You
might initially consider Mother Kusters goes to Heaven to be one of
Fassbinder’s flatter, less stylistically interesting films, until it occurs to
you that’s probably the point, to record a cross-section of a society that
hardly has the emotional and intellectual energy to lift its drab ugly ass of
the ground. Mrs. Kusters works at home assembling electrical components (some
1,500 a week of them, we’re told) while her husband toils in a chemical plant,
where one day he kills a boss’s son and then himself. The media pounces on the
story as a lurid tabloid sensation, trashing the family accordingly; her
daughter grabs the chance to wrap herself in scandal and advance her singing
career, while Mrs. Kusters’s bewildered loyalty to her husband makes her an
easy toy for the left, seeking to brandish her as the surviving spouse of an
unrecognized revolutionary. Virtually every face is familiar from
other Fassbinder works, feeding its sense of claustrophobic insularity, of
self-devouring ugliness (nobody ever captured eye-hurting 70’s clothes and
décor better than Fassbinder did, no matter that he did it in film after film). The
restored version of Mother Kusters initially seems to end in terrorism and death, but
then a caption introduces an alternative ending, originally used only on the
American release it says, which leads to further dissipation of energy, before
an act of kindness and a hint of a possible return to happy domesticity.

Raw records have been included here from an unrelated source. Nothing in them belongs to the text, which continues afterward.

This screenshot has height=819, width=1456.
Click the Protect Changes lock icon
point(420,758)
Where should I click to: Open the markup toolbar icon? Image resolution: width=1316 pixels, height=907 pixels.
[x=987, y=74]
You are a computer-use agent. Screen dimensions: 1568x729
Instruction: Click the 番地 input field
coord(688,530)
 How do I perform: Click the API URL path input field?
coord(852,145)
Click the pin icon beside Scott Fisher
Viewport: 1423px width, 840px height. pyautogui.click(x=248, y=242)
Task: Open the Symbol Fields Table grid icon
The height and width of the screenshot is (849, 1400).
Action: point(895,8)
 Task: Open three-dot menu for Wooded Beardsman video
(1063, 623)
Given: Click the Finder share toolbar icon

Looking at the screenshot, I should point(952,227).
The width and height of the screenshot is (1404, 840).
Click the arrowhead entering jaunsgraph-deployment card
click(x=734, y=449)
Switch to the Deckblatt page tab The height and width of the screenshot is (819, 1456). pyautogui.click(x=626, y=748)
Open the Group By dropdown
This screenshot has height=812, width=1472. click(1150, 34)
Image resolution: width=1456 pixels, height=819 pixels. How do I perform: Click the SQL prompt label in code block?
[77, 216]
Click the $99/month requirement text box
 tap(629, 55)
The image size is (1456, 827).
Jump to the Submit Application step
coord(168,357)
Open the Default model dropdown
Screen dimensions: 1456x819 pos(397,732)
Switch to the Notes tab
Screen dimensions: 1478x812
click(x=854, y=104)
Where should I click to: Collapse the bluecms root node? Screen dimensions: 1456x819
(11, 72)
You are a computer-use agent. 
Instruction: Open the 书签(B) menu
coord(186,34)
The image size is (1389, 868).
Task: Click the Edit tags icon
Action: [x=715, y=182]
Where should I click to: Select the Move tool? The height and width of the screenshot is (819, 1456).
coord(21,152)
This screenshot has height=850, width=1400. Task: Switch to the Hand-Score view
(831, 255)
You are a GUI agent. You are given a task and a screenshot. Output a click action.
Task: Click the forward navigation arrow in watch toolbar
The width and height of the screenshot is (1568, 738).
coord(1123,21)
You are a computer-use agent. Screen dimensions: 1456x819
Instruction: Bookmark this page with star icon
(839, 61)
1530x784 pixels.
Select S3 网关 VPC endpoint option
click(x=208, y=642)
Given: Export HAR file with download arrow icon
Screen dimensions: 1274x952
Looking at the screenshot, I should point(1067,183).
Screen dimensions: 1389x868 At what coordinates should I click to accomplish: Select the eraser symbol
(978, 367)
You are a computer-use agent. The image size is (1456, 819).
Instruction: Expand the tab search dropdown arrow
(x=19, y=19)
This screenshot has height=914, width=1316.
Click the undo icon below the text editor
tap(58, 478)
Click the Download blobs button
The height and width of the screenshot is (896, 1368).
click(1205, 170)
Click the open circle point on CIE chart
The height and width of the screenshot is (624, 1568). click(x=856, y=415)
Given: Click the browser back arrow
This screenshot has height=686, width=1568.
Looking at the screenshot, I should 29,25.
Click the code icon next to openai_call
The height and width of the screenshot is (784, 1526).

There’s no suggestion Fassbinder ever envisaged showing the film with both
endings, and yet it’s just about perfect, underlining how the tangle of
personal and political will only ever resolve itself arbitrarily, either due to
the unkind whims of society, or to the (perhaps) more sympathetic ones of the
artist. Viewed now, at a time of particular shakiness for progressivity, the
film speaks louder than ever of a collective inability to diagnose and shape
the present, let alone look to the future.